Tourism and War Theme Icon

“Cat in the Rain” depicts an American couple on holiday in Italy shortly after the First World War. In doing so, the story inherently foregrounds issues around tourism, difference, and foreign identity. The American wife’s longings—which include having the cat as a pet—become mundane when played out against the backdrop of the conflict that had recently traumatized Europe. Implicitly contrasting the wife’s dissatisfactions with the tragedy of war of which she hardly seems aware, “Cat in the Rain” highlights the innocence, and privilege, of the American experience.

Through his landscape and setting description, Hemingway highlights the First World War as a backdrop to the story. In the opening paragraph, the narrator tells the reader that the room occupied by the American woman and her husband, George, faces out onto a “public garden and the war monument.” The narrator goes on to further state that the monument “was made of bronze and glistened in the rain.” In highlighting the monument, these details immediately call the reader’s attention to the fact of the recent war, which broke out in Europe in 1914; American troops did not join until 1917, two-and-a-half years after the conflict’s start. At the time of the story’s publication in 1925, the First World War was the largest and most violent conflict ever witnessed in history. 

The description of a desolate, wet landscape also implicitly calls attention to the destruction wreaked by the war. The public garden is deserted; there are no cars on the square by the war monument. The vast expanse of the sea—which the American woman can see from her hotel window—also gives the impression of desolation; there is no one on the beach, only the sea breaking “in a long line in the rain.” This image of a deserted, bleak landscape echoes the fact that the war had only recently wreaked havoc on this environment in which the couple now comfortably visits. The emptiness also recalls the great death toll of the war, which literally led to a significant depletion of the European population.

- - -

Write out everything in the tourism and war passage from "Tourism and War" down to "the American experience.", switching "holiday" to "vacation". The lines that come next are separate material and are unrelated to the passage.

→ **Material supplied**:

- - -

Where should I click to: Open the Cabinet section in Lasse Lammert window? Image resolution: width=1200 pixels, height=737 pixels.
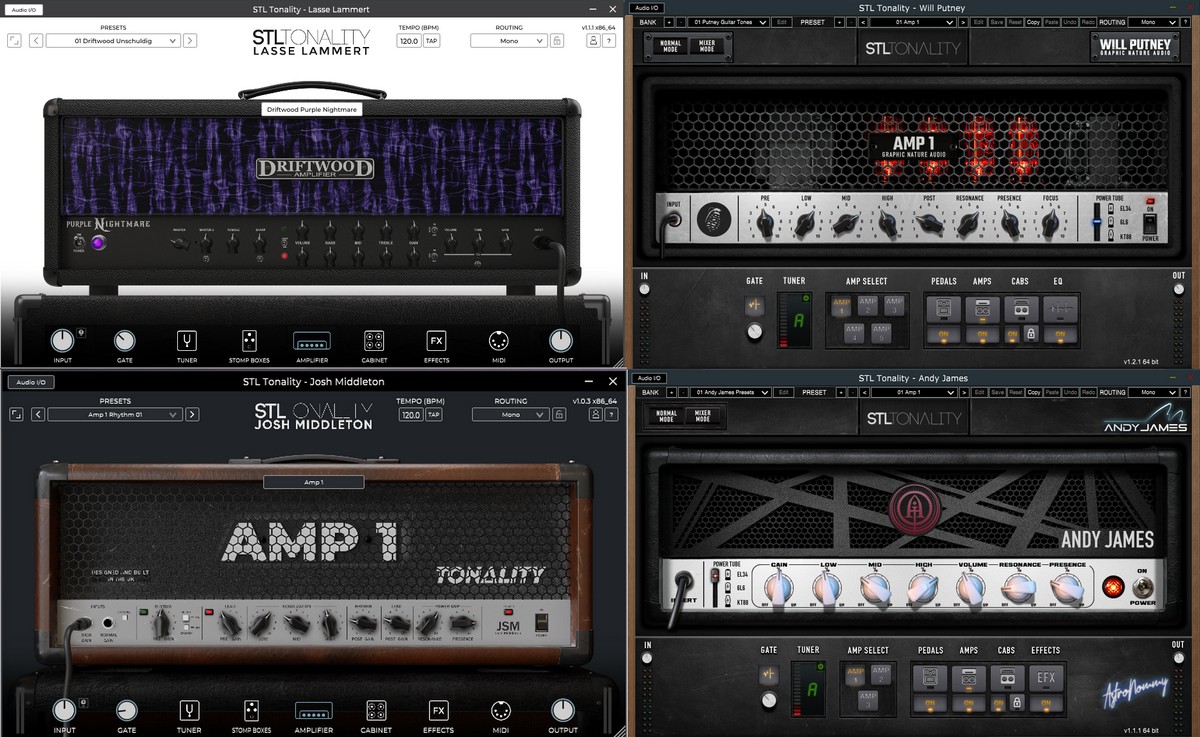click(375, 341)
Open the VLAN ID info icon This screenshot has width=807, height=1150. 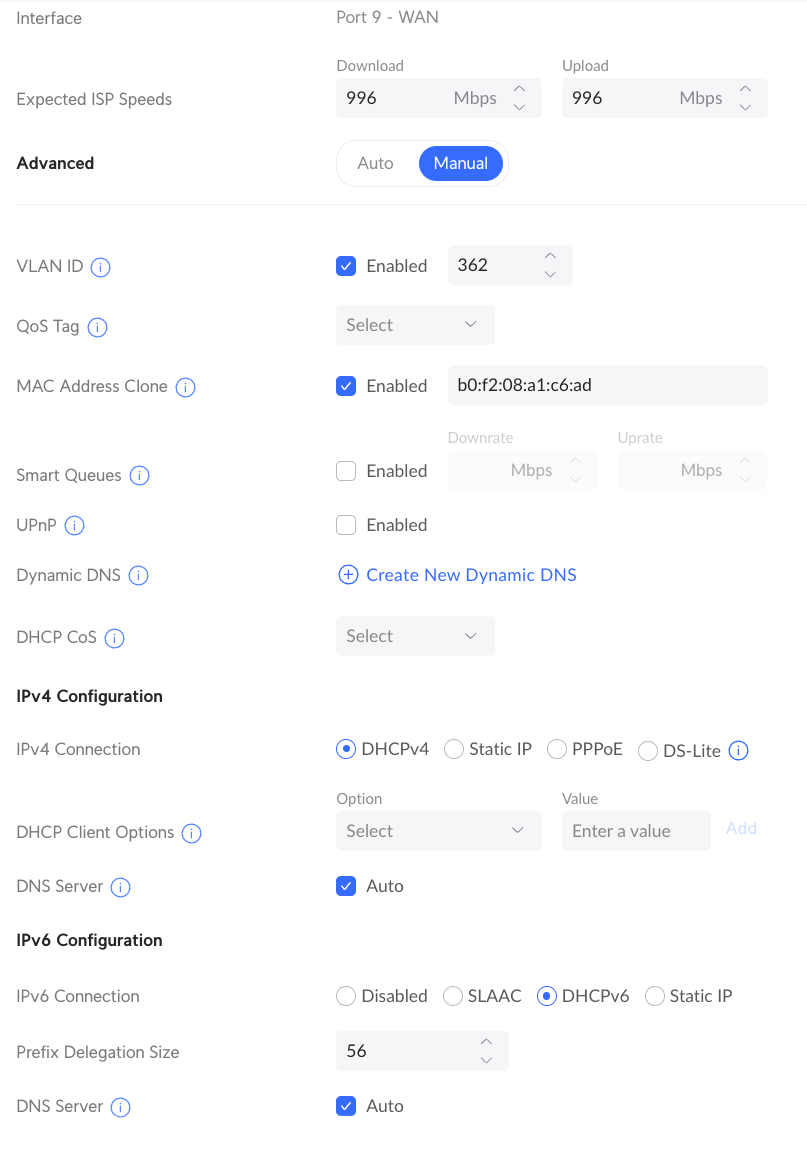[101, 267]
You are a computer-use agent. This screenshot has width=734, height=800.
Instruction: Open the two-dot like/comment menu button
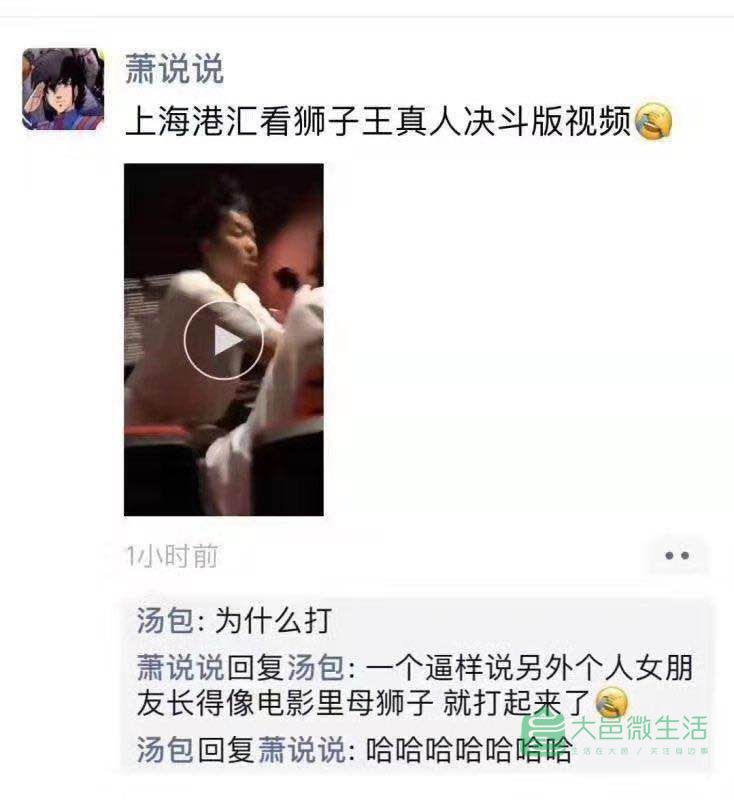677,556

- - -

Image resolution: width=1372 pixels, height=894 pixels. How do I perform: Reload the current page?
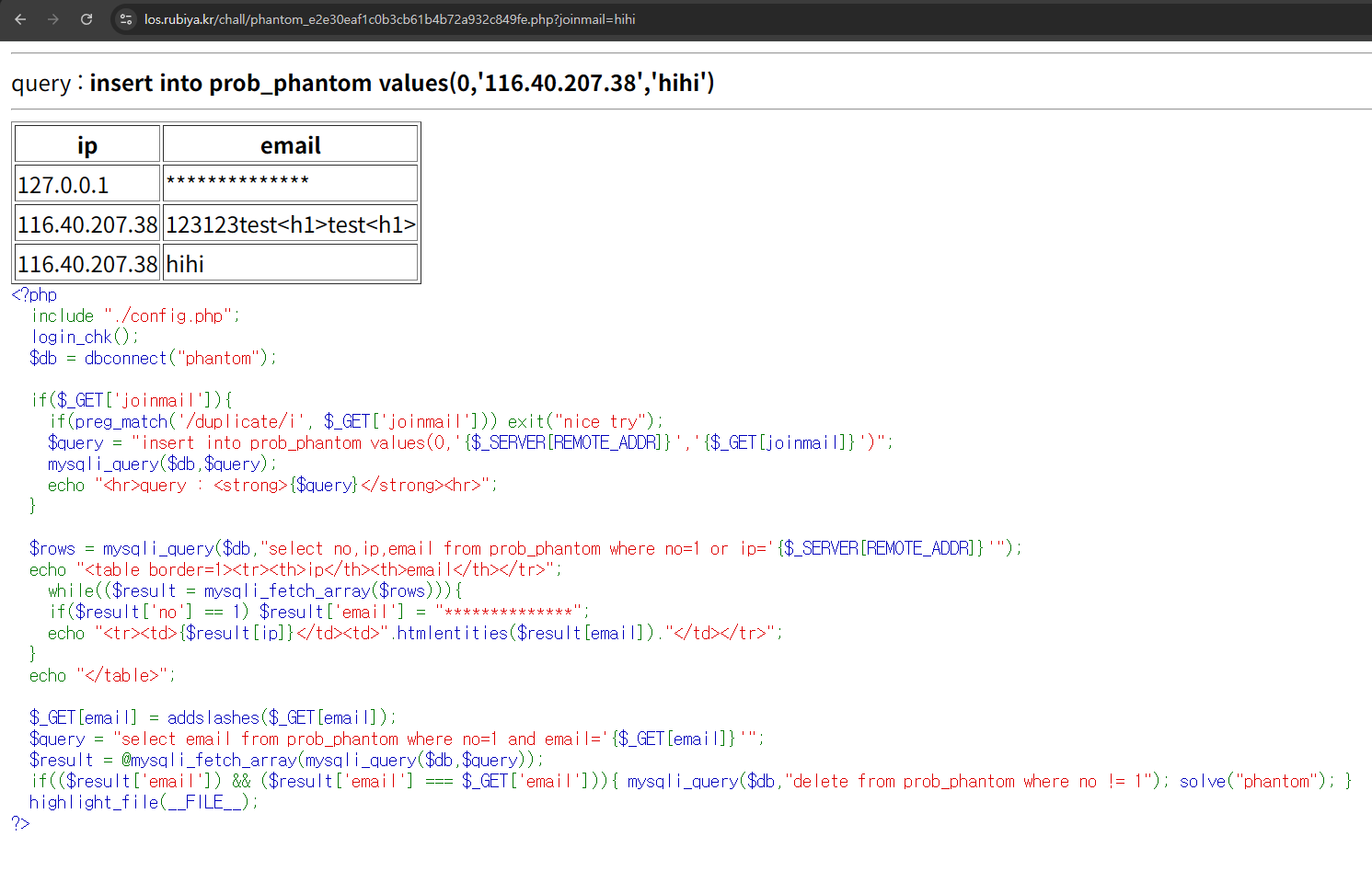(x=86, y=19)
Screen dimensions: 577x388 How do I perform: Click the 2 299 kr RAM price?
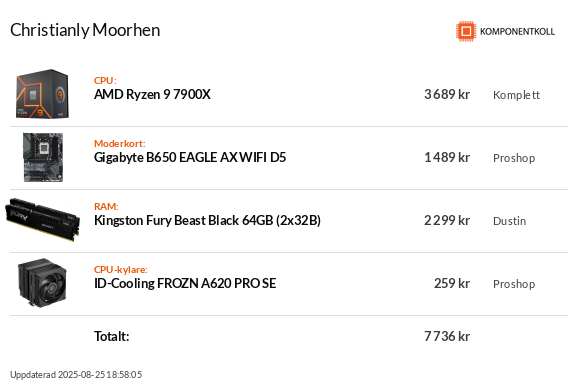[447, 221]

- - -

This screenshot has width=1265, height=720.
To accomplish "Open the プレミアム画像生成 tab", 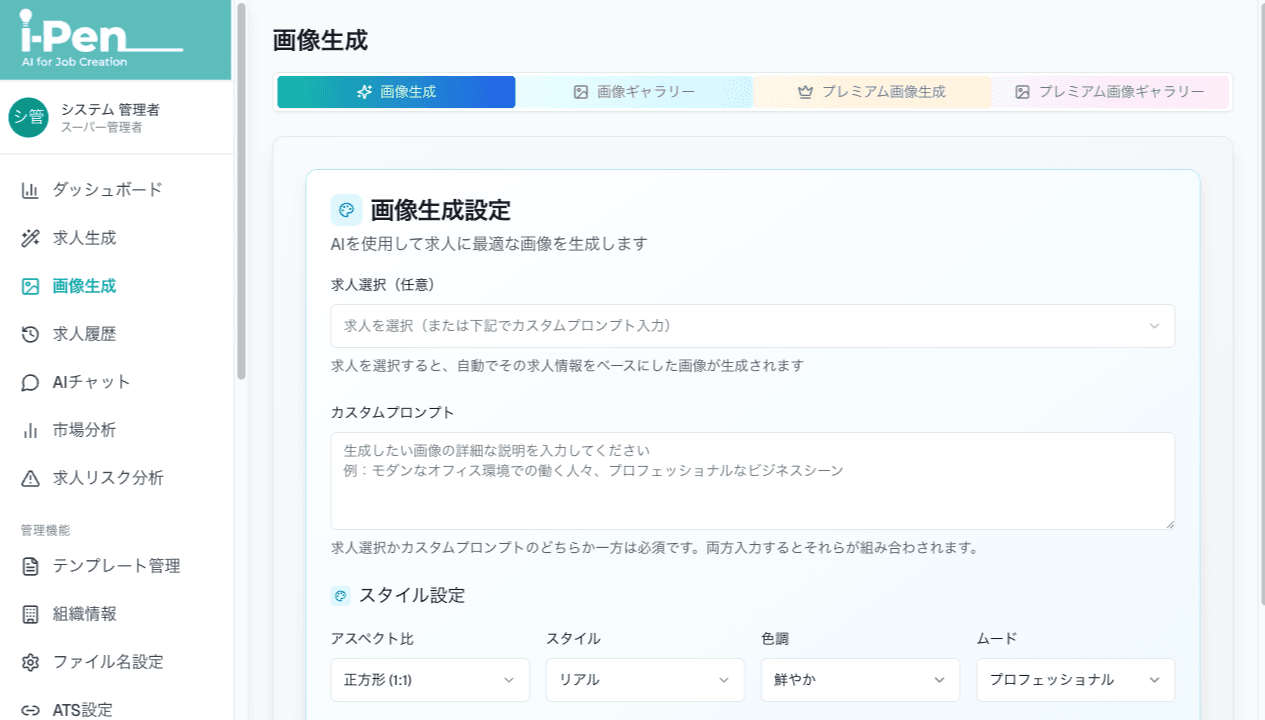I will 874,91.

- - -

→ **Written reply**:
Tourism and War Theme Icon

“Cat in the Rain” depicts an American couple on vacation in Italy shortly after the First World War. In doing so, the story inherently foregrounds issues around tourism, difference, and foreign identity. The American wife’s longings—which include having the cat as a pet—become mundane when played out against the backdrop of the conflict that had recently traumatized Europe. Implicitly contrasting the wife’s dissatisfactions with the tragedy of war of which she hardly seems aware, “Cat in the Rain” highlights the innocence, and privilege, of the American experience.